First, some family history. I was born and raised as a Conservative Jew. In my twenties and thirties, when I was single, I maintained a strong sense of Jewish identity even as I grew increasingly non-observant. My husband, who was raised an Episcopalian, had long before left both his church and his faith, and was equally non-observant. When we fell in love and married, we joyfully discovered that the many bonds we shared also included the fact that we both had a secular humanistic outlook--an outlook we had each adopted independently, as adults. Robert respected my commitment to Jewish identity, and shared my feeling that Jewish heritage was something vital and precious, which should be preserved. And thus we agreed our marriage would include a celebration of Jewish heritage.
When our daughter was born, we felt a greater need for community and decided she would have a Jewish education: of course, we hoped to provide this in a way that was consistent with our secular and ethical beliefs. As an intermarried couple, we wanted to raise her in a community that didn't just pay lip service to our cherished values of tolerance, compassion and respect for diversity.
For me, as a wife, it was important to find a congregation where the non-Jewish partner would not only be welcomed, but one where he, for his part, would also feel comfortable--in other words, where he could participate fully without any sense of having to renounce connections that remained important to him.
The philosophy behind Secular Humanistic Judaism holds that for secular households, the difference in faith is not a problem. Or, to put it differently, the difference is not between two sets of religious beliefs, but rather a difference between two cultures. Once Humanistic Judaism explained things in this context, we felt that many things fell into place, and many of our related questions were answered. Secular Humanistic Judaism, we felt, would be a natural home for our intermarried family. And in fact, for the past five years, we have found an embracing home in the larger Humanistic Jewish community and specifically, in The City Congregation for Humanistic Judaism in New York, where we live.

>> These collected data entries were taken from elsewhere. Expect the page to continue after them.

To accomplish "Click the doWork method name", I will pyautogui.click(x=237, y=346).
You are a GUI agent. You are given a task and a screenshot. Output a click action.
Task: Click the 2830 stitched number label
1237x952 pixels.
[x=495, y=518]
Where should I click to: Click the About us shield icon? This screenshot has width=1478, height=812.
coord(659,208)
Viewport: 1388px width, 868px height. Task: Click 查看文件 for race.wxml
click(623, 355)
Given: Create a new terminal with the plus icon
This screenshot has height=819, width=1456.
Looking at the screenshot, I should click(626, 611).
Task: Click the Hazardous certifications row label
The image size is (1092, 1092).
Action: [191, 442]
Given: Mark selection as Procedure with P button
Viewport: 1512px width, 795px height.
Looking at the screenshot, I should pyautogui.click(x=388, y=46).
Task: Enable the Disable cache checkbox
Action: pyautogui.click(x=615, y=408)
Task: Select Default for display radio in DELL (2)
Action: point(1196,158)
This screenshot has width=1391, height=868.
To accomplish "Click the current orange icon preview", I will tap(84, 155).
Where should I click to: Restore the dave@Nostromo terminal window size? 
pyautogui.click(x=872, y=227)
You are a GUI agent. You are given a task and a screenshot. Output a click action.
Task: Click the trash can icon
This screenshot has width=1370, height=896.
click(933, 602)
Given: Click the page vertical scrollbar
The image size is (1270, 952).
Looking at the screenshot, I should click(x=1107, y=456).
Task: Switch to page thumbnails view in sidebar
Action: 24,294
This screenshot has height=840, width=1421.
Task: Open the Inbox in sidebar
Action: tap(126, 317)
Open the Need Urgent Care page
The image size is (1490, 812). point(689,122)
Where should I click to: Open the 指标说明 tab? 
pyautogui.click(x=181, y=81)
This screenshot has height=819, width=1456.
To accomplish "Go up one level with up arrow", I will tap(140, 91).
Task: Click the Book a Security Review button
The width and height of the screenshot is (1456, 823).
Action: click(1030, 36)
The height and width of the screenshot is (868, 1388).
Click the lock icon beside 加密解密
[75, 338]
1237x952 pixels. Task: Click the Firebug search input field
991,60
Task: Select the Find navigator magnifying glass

In the context of Humanistic Judaism, Robert's Christian background is essentially irrelevent. As a father, Robert took an important role in helping our daughter prepare for her Bat Mitzvah, a process demanding many hours of family study and discussion. We've taken part in our Congregation's study groups examining Jewish history, beliefs and culture. We gather together with fellow congregants for secular Shabbat and holiday services. And we rejoice in our Congregation's active pursuit of ways to put into practice Judaism's ethical commitment to social justice. The emphasis on community has brought us many hours of family closeness.
Rosh Hashanah, for our family, has always been a day of sweetness, of apples and honey, song and celebration. This year, it will be extra special, for us in particular. Like many contemporary Jews, we recognize the fall festival of Rosh Hashanah as a time of renewal, reflection, and new beginnings. Humanistic Jews see this period, in addition, as a time for self-judgment and as an affirmation of human power and human dignity. Traditionally, Yom Kippur is a day of awe, reverence and repentance. Again, Humanistic Jews have adapted this non-theistically, as a time of self-forgiveness and forgiveness of others. At The City Congregation, Kol Nidre, the eve of Yom Kippur, is celebrated as an evening of reflection through literature and music. This year, my husband will be one of two readers who will present everyone assembled, our Congregation and our guests, with an extended selection from literature chosen for its special meaningfulness and relevance.
To me, personally, it is a joy to see my husband participate so wholeheartedly, and play an important role in the service.
At the beginning of this piece, I mentioned "pride." I meant the pride our family will feel when my husband addresses the congregation on Kol Nidre. I also mentioned the word "poignancy." For, as we draw nearer September 11, I remember that on that morning, my husband was working in his 36th-floor office right across the street from the World Trade Center. Just twenty minutes before, he'd walked through its lobby. Thus our grief and sorrow over the tragic loss of so many precious lives mingle, for us, with a bitterly intensified awareness of our personal fortune, implied by my husband's escape. In addition, the Marriott Financial Center Hotel, which stood adjacent to the World Trade Center and was severely damaged that day, was to be the site where, a mere week hence, our entire Congregation was to gather for the High Holiday services, 2001.
This year, we will return to the site--to a newly rebuilt and refurbished Marriott, adjacent to the horrifying pit that remains for all to see, and contemplate. Our mixed feelings will be intense. We'll return in defiance, in sorrow, in celebration. I'm confident that our Humanistic Jewish services will help us embrace these feelings--and will then help lead us all forward, to a place of hope.